= Beginning of Section =

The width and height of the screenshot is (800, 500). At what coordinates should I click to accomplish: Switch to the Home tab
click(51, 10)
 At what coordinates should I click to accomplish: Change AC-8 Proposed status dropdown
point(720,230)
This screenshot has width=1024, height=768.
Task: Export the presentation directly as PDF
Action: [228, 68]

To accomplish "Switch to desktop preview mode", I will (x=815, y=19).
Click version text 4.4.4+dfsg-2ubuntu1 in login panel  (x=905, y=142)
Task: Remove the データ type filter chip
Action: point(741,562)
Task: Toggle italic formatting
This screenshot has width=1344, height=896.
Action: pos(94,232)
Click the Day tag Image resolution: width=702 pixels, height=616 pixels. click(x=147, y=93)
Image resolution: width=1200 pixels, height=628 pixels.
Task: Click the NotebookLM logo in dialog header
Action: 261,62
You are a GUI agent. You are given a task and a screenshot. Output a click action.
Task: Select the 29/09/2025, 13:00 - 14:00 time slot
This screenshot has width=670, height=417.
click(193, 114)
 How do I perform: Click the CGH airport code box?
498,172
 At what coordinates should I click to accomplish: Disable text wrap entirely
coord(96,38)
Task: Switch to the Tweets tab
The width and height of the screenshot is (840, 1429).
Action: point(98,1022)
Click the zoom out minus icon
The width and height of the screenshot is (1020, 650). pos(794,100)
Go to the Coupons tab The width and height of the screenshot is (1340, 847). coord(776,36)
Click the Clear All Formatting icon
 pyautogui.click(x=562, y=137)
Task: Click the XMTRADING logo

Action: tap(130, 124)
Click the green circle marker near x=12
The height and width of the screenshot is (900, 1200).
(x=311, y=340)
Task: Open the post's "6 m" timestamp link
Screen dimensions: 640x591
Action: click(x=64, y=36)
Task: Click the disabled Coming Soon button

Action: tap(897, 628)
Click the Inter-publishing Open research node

= End of Section =

**TASK TO COMPLETE**
Read through the entries above, and wherever a line holds the string "Open", copy it.

**FINISHED TASK**
Task: Open the post's "6 m" timestamp link
Click the Inter-publishing Open research node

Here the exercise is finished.